DOKUMENTAUSZUG:
JudikaturVfGH

G1238/2023 – Verfassungsgerichtshof (VfGH) Entscheidung

Entscheidung
26. Februar 2024

Spruch

Der Antrag wird zurückgewiesen.

Begründung

I. Antrag

In ihrem auf Art140 Abs1 Z1 litc B VG gestützten Antrag begehren die Antragsteller, der Verfassungsgerichtshof möge "§2 des Volksgruppengesetzes, BGBl Nr 396/1976 in der Fassung BGBl Nr 575/1976 und BGBl I Nr 194/1999, zuletzt geändert BGBl I Nr 84/2013, zur Gänze" als verfassungswidrig aufheben.

II. Rechtslage

1. Das Bundesgesetz über die Rechtsstellung der Volksgruppen in Österreich (Volksgruppengesetz – VoGrG), BGBl 396/1976, idF BGBl I 84/2013 lautet auszugsweise wie folgt (die angefochtene Bestimmung ist hervorgehoben):

"ABSCHNITT I

Allgemeine Bestimmungen

§1. (1) Die Volksgruppen in Österreich und ihre Angehörigen genießen den Schutz der Gesetze; die Erhaltung der Volksgruppen und die Sicherung ihres Bestandes sind gewährleistet. Ihre Sprache und ihr Volkstum sind zu achten.

(2) Volksgruppen im Sinne dieses Bundesgesetzes sind die in Teilen des Bundesgebietes wohnhaften und beheimateten Gruppen österreichischer Staatsbürger mit nichtdeutscher Muttersprache und eigenem Volkstum.

(3) Das Bekenntnis zu einer Volksgruppe ist frei. Keinem Volksgruppenangehörigen darf durch die Ausübung oder Nichtausübung der ihm als solchem zustehenden Rechte ein Nachteil erwachsen. Keine Person ist verpflichtet, ihre Zugehörigkeit zu einer Volksgruppe nachzuweisen.

§2. Die Volksgruppen, für die ein Volksgruppenbeirat eingerichtet wird, sowie die Zahl der ihm angehörenden Mitglieder sind durch Verordnung der Bundesregierung im Einvernehmen mit dem Hauptausschuss des Nationalrates nach Anhörung der in Betracht kommenden Landesregierung festzulegen. "

2. Die Verordnung der Bundesregierung vom 18. Jänner 1977 über die Volksgruppenbeiräte (im Folgenden: Volksgruppenbeiräteverordnung), BGBl 38/1977, idF BGBl 895/1993 lautet wie folgt:

"

QUELLDATEN:
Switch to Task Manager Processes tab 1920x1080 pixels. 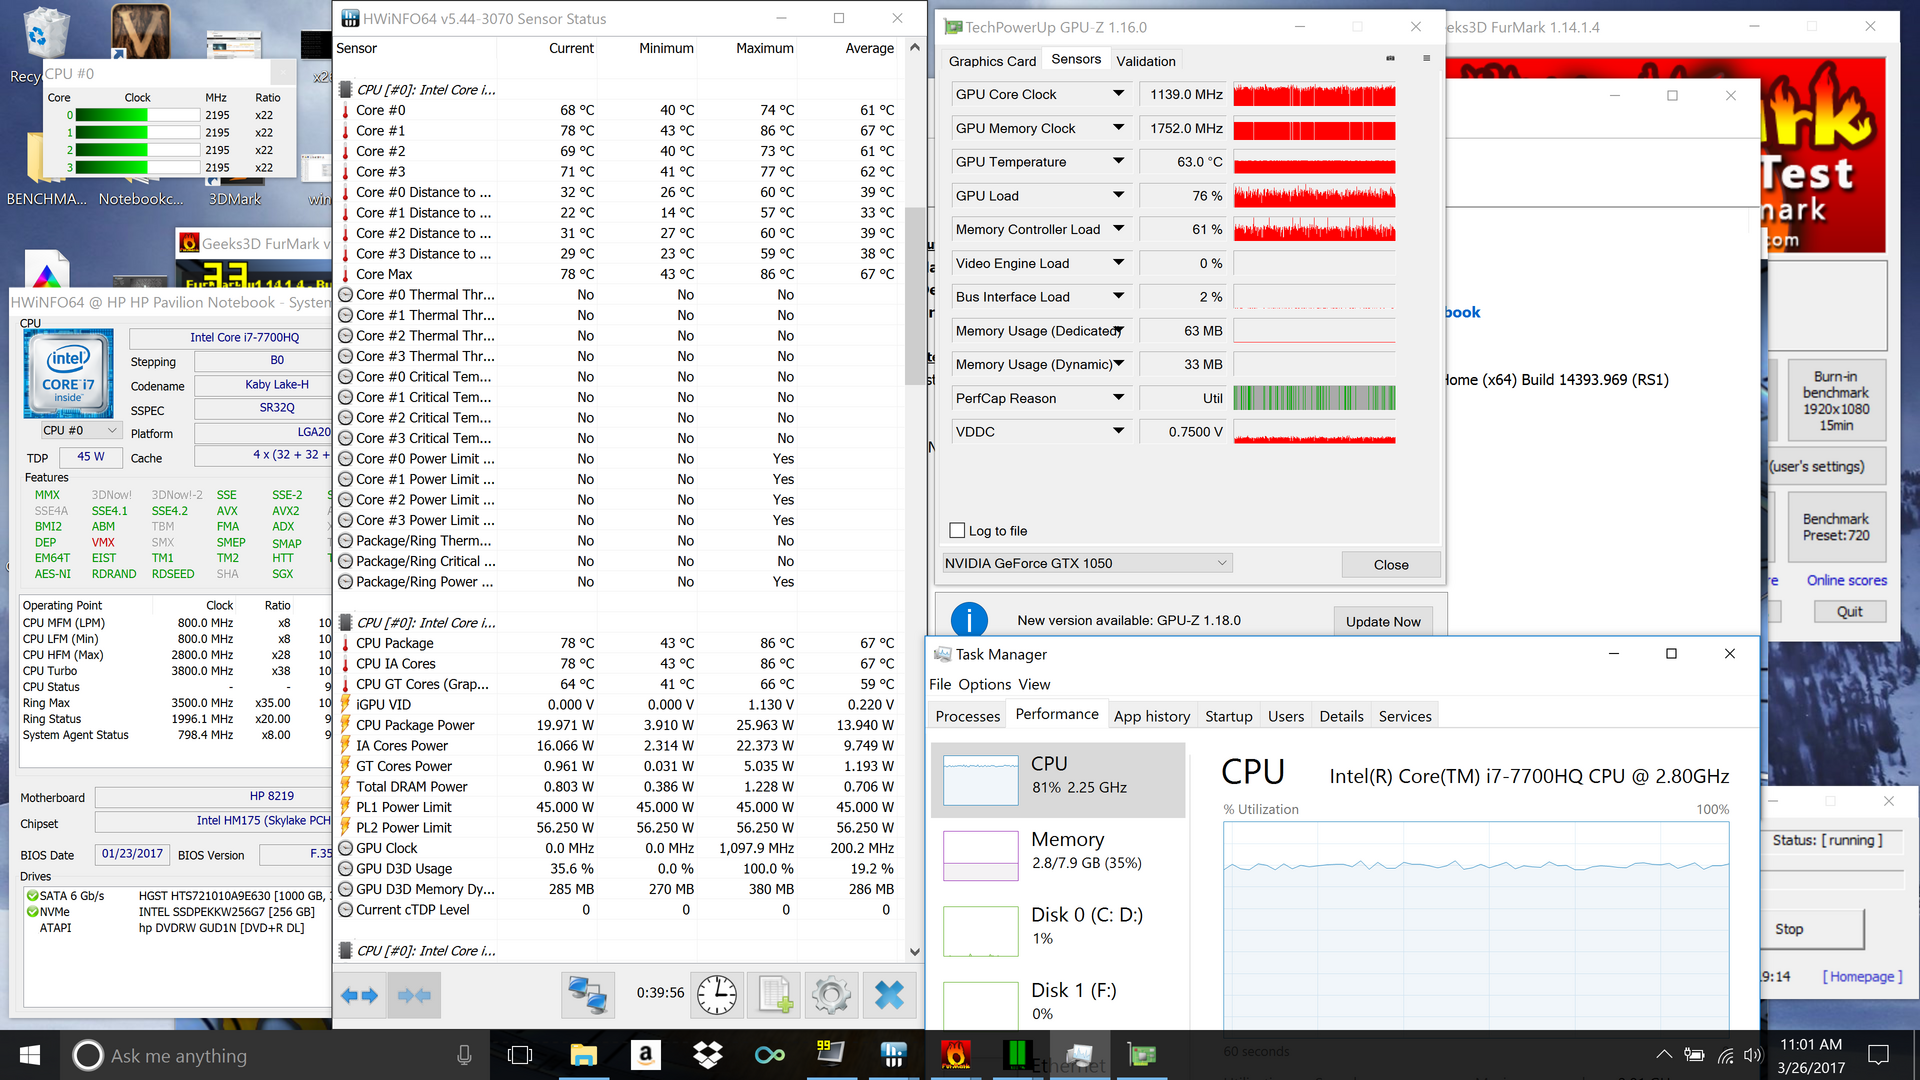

AUFGABEN:
• a. Im Auszug zur VfGH-Entscheidung G1238/2023 wird bei der Wiedergabe des Volksgruppengesetzes eine Bestimmung hervorgehoben. Nennen Sie diese Bestimmung und erläutern Sie, warum gerade sie hervorgehoben ist.
• b. Geben Sie aus dem Auszug zur VfGH-Entscheidung G1238/2023 den Wortlaut von "(2) Volksgruppen im" bis "und eigenem Volkstum." unverändert wieder.

LÖSUNGEN:
• a. Hervorgehoben ist §2 des Volksgruppengesetzes. Er regelt, dass die Volksgruppen, für die ein Volksgruppenbeirat eingerichtet wird, und die Zahl seiner Mitglieder durch Verordnung der Bundesregierung festzulegen sind. Der Grund: §2 ist die angefochtene Bestimmung. Die Antragsteller begehren, ihn zur Gänze als verfassungswidrig aufzuheben.

• b.
(2) Volksgruppen im Sinne dieses Bundesgesetzes sind die in Teilen des Bundesgebietes wohnhaften und beheimateten Gruppen österreichischer Staatsbürger mit nichtdeutscher Muttersprache und eigenem Volkstum.